Recidoro noted recent events have shown that they are dealing with someone who does not believe in the Constitution’s mandate for the state to undertake the exploration, development, and utilization of natural resources, and as such, has put them, the government’s partners in mineral development, at a quandary.
He dismissed Lopez’s characterization of miners are “environmental rapists.”
Recidoro said Lopez insisted on an industry-wide audit even as some of the miners have secured ISO or international certifications.
“Lopez bypassed legal and administrative processes and disregarded the sanctity of contracts by ordering the closure or suspension of 28 mines and threatening to cancel 75 agreements,” Recidoro said.

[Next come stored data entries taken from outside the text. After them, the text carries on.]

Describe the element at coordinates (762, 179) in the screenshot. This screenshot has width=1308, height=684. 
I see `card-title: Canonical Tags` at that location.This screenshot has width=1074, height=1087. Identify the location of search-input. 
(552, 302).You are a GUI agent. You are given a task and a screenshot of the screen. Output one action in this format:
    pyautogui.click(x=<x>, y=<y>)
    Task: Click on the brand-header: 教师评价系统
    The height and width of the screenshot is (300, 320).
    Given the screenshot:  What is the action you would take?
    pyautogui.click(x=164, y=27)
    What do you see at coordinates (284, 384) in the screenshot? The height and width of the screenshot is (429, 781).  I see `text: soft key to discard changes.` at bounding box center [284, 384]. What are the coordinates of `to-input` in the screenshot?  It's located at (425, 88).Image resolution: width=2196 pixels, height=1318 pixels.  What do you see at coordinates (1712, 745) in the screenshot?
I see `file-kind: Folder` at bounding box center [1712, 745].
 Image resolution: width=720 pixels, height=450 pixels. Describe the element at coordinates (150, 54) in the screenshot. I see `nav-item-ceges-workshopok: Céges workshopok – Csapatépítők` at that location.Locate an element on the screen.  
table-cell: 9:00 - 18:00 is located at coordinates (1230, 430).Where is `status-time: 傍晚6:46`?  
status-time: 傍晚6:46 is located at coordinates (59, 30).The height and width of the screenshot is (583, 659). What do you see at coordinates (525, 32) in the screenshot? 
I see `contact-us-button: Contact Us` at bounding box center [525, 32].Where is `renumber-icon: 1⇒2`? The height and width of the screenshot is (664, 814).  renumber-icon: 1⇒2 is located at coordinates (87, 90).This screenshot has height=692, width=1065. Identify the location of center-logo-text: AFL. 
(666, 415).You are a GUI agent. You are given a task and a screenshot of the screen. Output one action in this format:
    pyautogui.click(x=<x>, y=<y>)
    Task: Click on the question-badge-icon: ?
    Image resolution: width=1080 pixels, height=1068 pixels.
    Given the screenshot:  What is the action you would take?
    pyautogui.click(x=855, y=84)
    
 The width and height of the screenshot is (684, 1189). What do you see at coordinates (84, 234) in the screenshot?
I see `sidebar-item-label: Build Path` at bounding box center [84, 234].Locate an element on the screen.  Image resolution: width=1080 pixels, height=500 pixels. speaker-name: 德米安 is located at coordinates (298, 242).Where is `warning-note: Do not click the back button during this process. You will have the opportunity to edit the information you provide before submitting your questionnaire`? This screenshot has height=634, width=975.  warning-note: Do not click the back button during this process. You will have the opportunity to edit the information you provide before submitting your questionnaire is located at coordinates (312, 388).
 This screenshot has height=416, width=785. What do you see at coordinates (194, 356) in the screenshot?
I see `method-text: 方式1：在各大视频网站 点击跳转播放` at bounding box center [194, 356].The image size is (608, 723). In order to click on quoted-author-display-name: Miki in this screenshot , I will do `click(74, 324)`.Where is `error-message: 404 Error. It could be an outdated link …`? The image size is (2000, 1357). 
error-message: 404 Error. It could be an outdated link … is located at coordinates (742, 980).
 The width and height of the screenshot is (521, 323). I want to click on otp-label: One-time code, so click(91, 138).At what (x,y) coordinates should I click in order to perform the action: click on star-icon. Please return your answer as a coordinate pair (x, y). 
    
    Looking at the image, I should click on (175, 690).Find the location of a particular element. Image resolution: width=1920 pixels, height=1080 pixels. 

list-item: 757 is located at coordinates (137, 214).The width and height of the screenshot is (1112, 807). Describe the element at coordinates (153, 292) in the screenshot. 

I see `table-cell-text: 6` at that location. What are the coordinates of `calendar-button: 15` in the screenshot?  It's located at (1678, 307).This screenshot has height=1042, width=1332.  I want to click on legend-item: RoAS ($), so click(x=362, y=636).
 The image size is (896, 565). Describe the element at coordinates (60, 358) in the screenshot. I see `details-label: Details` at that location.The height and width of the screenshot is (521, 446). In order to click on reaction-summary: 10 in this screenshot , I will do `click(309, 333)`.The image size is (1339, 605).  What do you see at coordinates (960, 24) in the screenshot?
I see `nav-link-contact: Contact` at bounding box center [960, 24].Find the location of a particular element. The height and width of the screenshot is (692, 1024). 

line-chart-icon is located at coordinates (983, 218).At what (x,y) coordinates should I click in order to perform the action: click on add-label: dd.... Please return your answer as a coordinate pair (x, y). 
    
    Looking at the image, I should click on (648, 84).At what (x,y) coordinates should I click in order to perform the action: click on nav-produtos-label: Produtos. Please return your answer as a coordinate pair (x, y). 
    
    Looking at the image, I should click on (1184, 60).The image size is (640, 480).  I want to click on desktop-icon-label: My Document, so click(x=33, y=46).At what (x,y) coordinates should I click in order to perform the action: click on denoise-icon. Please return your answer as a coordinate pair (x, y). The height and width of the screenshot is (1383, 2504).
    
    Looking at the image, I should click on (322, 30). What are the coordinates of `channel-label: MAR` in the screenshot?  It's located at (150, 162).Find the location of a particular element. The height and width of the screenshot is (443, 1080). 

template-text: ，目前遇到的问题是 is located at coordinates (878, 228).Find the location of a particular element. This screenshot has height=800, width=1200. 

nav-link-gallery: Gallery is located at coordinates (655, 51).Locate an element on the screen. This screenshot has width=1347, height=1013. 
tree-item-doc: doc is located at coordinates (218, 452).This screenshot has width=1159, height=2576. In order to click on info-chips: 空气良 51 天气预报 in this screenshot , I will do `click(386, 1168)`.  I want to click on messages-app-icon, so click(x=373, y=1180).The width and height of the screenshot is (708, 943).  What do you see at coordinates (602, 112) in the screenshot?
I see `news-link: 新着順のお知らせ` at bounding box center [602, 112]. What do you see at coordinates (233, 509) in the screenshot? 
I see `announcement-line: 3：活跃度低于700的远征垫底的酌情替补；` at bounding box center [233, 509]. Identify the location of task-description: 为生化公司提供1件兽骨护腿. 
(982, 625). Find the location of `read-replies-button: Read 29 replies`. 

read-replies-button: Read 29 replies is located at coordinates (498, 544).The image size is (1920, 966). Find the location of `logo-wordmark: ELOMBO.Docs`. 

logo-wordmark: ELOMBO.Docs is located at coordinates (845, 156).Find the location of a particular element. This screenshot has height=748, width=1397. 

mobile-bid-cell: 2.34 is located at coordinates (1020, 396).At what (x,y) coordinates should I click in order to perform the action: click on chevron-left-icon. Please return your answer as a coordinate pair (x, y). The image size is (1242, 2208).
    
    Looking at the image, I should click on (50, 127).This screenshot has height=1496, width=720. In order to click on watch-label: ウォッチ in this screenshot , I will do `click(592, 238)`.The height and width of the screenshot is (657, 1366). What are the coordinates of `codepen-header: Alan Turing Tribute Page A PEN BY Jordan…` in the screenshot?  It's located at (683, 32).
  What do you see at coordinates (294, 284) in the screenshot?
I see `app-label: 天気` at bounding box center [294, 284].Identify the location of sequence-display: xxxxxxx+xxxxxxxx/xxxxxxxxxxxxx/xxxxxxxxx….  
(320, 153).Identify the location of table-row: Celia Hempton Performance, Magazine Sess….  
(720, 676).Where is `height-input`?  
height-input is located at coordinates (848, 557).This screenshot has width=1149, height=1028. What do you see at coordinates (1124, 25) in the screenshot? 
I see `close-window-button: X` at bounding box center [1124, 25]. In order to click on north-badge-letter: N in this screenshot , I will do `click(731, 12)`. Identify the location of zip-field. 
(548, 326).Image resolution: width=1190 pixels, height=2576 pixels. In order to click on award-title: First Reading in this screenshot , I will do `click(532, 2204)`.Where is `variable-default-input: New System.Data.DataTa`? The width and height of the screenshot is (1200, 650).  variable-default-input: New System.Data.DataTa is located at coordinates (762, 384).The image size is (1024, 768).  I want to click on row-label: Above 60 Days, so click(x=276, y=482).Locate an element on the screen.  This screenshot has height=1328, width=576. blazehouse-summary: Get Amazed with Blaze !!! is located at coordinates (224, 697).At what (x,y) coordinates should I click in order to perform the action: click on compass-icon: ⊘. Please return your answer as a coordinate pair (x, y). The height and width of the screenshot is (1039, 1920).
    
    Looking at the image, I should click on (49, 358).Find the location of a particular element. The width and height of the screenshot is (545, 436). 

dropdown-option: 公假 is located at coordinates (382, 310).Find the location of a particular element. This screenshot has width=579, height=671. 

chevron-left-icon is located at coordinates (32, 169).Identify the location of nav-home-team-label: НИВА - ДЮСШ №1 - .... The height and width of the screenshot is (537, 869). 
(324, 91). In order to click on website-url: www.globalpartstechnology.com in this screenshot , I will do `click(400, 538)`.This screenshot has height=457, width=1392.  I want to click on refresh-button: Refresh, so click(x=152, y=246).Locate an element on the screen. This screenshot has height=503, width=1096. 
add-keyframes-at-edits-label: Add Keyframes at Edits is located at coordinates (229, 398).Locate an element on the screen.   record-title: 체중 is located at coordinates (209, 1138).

He cautioned that the cancellation of contracts could spawn “hundreds” of contract disputes similar to government’s dispute with the German builder of Naia Terminal 3.
“Cancelling contracts without due process and changing rules in the middle of the game frightens away quality investors,” he said.
He also slammed Recidoro’s disregard for due process in ordering the closure of mining operations.
Recidoro also rejected Lopez’s stand against mining in watersheds and open-pit mining contending that such are allowed by law under certain conditions.
COMP has been the most vocal among those against Lopez’s confirmation as environment secretary, ever since she announced the closure and suspension of 28 ‘mining areas in the country–all run by COMP members
In February, the group submitted its formal opposition to Lopez’s confirmation before the CA.
Calling mining the “most misunderstood industry in the country today,” Recidoro cited the Philippine Mining Act of 1995 in saying that mining companies can’t just go into any area and mine any which way they want.”
Recidoro said Lopez has the duty to enforce the law strictly and consistently.
The chamber highlighted four reasons to pass the confirmation.
1. She does not know the law.
2. She cannot balance her functions as secretary of environment and of natural resources. According to the group, Lopez’s bias agianst mining leaves her unable to appreciate the mechanics of the Mining Act, where rehabilitation is an indispensable requirement.”
3. Her actions expose the Philippine government to massive financial liability from international arbitration, similar to that awarded to Piatco for the construction of the the NAIA Terminal 3, the group said.
4. She is fast and loose with government funds.